Despite the success of regional peace initiatives, South African military thinking remains as rigid as the brick walls that ensconce the top brass at their Pretoria headquarters.
In a white paper, the South African Defense Force (SADF), which wields increasing power in the government, has called for a general military expansion - arms, manpower, and money - over the next decade.
The Defense Force gives a nod of approval to diplomatic efforts that have in recent months forged a border ceasefire with Angola, a nonaggression pact with Mozambique, and the general neutralization of the other black-ruled states that border on South Africa.
However, the SADF makes clear in the white paper that it laid the groundwork for the diplomatic achievements with what it calls ''forceful military action'' over the past decade. This is an apparent reference to the SADF's repeated strikes against neighboring states that harbor insurgents, primarily the African National Congress (ANC) or the South-West Africa People's Organization (SWAPO). The ANC is fighting for power in South Africa, SWAPO for power in Namibia, which is controlled by Pretoria.
South Africa's cross-border military activity and the economic havoc it has caused are widely regarded by analysts as the club that drove neighboring states into peace agreements with Pretoria.
The SADF acknowledges that its military position in relation to its neighbors is ''favorable'' and says this will make it possible to ''conduct future negotiations in a calm and relaxed atmosphere.''
At the same time, though, South Africa's military planners see a generally escalating threat against the country that is couched in stark East-West terms. ''The escalation of the threat goes hand in hand with the ever-increasing interests of the USSR and its surrogates in southern Africa,'' the white paper says.
Although many analysts scoff at the notion that South Africa is threatened in any military sense - particularly when many suspect it has nuclear capability - the white paper says the insurgency movements, coupled with the Soviet Union's alleged growing interest in the region, ''could lead to a conventional onslaught'' against the country. In a preface to the white paper, South African Minister of Defense Magnus Malan says the dominant feature of southern Africa over the past two years has been a ''large-scale arms buildup.'' Aircraft, missiles, armor, and artillery, mainly of Soviet origin, have been pouring into the region, he claims, although he declined to specify the recipients.
The SADF says that, during the next decade, South Africa will have to ''concentrate on the development, production, and commissioning of a new generation of main armaments in order to meet the threat of the Soviet arms stockpile.'' This ''renewal program,'' as the SADF calls it, will entail increased demands on ''manpower, finances, and sophistication. . . .''
The SADF already appears to be on the move.

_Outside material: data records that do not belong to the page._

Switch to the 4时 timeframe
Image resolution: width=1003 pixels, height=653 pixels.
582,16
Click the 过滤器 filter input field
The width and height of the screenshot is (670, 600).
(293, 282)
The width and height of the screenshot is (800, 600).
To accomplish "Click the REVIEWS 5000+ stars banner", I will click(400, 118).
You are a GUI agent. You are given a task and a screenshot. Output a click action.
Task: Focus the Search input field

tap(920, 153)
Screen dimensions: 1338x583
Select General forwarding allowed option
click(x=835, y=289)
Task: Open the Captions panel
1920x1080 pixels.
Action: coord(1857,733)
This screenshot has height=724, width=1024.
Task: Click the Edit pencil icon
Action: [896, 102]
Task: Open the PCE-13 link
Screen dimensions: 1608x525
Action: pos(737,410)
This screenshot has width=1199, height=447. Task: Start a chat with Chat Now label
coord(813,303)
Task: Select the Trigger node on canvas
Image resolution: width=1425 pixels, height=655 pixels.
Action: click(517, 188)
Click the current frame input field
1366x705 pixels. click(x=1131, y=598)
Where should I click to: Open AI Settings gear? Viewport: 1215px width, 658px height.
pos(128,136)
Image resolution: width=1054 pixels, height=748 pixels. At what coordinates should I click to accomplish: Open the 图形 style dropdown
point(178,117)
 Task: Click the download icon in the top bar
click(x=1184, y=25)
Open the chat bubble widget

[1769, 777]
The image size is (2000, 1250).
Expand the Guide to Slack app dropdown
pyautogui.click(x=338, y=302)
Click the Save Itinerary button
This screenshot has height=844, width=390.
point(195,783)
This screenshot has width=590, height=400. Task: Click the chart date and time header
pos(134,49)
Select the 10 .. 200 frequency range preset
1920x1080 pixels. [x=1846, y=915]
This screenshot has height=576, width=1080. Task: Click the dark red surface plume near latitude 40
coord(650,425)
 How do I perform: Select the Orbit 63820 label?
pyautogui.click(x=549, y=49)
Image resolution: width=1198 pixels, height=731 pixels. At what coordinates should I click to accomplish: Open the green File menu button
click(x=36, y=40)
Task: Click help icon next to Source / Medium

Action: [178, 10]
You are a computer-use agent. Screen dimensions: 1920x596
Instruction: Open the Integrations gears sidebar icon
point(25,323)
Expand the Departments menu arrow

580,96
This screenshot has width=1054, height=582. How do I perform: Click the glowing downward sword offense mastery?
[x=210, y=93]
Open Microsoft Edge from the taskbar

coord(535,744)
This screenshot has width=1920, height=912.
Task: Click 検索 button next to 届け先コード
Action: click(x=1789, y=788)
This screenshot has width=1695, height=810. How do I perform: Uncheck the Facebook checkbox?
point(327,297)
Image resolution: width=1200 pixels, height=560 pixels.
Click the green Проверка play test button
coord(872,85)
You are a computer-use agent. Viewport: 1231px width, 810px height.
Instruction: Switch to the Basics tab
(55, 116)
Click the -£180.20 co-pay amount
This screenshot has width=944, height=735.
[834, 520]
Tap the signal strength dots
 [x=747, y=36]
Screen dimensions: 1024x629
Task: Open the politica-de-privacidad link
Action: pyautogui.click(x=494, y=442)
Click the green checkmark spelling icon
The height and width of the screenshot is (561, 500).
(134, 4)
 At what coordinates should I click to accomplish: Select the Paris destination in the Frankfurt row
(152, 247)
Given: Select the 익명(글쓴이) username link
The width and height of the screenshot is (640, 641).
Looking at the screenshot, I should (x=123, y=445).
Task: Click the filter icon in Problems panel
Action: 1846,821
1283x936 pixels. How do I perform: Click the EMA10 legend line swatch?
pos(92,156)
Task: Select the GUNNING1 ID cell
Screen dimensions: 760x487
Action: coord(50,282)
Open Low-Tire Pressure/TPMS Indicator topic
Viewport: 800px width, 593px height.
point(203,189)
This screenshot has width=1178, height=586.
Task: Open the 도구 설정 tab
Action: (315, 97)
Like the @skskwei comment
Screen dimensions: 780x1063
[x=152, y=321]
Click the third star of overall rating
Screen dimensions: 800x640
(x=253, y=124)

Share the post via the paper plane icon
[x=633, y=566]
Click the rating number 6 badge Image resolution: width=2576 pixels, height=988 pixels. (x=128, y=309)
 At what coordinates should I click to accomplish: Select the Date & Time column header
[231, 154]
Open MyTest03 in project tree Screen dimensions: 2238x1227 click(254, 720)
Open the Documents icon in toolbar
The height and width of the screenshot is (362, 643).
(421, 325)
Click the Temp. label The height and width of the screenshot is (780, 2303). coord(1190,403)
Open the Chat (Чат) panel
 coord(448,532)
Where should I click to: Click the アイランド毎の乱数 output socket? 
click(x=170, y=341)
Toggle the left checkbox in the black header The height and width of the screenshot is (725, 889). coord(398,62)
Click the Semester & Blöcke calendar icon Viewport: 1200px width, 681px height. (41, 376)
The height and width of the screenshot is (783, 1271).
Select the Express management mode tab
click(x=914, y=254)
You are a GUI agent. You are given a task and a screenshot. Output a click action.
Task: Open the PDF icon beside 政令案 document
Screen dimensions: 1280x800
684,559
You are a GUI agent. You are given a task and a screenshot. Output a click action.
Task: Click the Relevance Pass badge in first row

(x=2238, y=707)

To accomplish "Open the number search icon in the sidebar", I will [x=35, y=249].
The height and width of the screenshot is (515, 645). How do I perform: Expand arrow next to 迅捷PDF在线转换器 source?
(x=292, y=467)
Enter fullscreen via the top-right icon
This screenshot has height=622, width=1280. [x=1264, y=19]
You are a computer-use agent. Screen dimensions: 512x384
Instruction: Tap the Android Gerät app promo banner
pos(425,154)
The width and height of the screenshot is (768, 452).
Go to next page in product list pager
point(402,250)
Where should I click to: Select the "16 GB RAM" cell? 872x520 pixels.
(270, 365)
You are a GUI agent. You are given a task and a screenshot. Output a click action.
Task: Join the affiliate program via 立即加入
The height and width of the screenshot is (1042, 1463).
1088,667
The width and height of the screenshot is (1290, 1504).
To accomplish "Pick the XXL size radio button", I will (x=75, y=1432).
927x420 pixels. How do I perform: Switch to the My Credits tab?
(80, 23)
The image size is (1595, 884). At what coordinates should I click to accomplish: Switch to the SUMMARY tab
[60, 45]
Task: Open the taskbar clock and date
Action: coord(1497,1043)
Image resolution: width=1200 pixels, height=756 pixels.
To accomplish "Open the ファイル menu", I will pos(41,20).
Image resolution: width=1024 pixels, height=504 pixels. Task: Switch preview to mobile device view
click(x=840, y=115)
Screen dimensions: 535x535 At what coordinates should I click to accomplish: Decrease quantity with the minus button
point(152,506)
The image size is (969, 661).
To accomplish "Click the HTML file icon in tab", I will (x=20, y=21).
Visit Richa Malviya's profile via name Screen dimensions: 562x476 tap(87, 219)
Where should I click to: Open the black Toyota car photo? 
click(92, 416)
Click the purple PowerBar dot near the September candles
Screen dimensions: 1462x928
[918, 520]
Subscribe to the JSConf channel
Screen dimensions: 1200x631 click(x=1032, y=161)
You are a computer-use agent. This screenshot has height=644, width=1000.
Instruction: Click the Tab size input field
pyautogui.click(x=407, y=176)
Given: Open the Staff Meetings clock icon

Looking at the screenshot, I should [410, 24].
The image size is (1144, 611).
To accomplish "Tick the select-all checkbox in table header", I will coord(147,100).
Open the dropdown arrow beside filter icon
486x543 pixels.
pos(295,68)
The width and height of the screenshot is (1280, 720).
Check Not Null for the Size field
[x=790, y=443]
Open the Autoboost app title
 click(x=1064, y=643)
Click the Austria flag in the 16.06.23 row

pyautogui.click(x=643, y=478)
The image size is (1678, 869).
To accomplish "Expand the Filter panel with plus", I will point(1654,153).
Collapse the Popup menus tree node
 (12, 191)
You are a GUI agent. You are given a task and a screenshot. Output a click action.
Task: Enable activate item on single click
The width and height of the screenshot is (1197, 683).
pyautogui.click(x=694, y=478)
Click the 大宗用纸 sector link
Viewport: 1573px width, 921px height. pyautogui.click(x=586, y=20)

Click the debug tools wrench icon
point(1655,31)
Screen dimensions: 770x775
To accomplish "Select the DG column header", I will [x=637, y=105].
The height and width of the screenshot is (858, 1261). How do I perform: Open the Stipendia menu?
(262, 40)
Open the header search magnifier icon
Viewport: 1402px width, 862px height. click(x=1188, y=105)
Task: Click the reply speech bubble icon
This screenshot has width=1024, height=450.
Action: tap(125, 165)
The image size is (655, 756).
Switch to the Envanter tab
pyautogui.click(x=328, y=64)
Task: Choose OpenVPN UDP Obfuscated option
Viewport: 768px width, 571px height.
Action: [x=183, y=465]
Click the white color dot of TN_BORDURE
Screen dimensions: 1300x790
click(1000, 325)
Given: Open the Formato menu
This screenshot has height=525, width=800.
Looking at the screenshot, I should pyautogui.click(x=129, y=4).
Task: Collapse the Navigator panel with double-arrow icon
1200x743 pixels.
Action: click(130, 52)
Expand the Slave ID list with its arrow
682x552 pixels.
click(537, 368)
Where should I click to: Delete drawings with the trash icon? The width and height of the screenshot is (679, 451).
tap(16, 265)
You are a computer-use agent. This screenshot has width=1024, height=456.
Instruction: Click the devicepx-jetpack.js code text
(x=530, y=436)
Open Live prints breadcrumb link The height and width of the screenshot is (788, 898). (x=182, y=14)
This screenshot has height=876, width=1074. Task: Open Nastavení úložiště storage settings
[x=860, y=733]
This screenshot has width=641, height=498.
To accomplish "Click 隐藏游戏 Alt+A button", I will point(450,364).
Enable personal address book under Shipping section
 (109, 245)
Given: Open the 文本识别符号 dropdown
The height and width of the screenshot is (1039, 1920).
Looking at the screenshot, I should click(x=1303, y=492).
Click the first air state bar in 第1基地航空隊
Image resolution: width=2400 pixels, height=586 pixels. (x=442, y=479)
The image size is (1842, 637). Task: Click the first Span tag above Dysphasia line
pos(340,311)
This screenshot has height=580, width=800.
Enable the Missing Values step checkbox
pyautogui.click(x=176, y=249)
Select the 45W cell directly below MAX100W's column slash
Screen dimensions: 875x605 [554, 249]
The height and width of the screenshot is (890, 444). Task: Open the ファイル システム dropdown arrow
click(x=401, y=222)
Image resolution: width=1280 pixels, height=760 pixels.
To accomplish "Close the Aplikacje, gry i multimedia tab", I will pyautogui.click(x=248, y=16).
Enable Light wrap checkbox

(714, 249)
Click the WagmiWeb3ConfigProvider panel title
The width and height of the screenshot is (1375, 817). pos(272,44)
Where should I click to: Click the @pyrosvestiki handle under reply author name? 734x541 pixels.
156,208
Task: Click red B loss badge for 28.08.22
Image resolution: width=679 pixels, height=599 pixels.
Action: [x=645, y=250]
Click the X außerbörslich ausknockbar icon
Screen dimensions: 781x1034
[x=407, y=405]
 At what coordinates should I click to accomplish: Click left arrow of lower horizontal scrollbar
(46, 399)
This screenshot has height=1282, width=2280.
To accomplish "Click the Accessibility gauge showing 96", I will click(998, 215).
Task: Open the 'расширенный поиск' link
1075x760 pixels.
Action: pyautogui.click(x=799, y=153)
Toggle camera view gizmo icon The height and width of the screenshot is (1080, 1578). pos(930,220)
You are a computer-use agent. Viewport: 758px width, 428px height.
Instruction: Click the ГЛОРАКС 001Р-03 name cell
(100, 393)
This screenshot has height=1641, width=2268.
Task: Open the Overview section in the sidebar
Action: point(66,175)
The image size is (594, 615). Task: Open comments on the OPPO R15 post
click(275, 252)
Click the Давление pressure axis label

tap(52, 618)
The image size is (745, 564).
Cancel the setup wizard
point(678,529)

In this year's budget, it was granted a 21 percent increase in funding amid this country's worst recession since World War II. Indeed, the white paper claims the military needs more money , since in real terms defense spending is 2 percent less than it was six years ago, thanks to inflation. (The present budgetary increase will help correct that since it is about double the present rate of inflation.)
Although the subject of a mandatory United Nations arms embargo since 1977, South Africa has gone a long way toward military self-sufficiency, launching a major export drive in 1982. In the same year, it increased conscription requirements, expanding by 50 percent the pool of manpower it is entitled to call on for service.
The white paper gave details on some other areas of expansion. It said a ''main fighter base'' for the Air Force was under construction at Trichardt near the Zimbabwe border. And a ''forward airfield'' program in South Africa's Transvaal and Natal provinces had been completed.
The Air Force is also expanding its system of building roads that can double as landing strips. Two road/runways are already completed and two more are planned.
The SADF also announced further efforts to establish a local ship-building industry for naval vessels. Strike craft armed with missiles are already being built locally.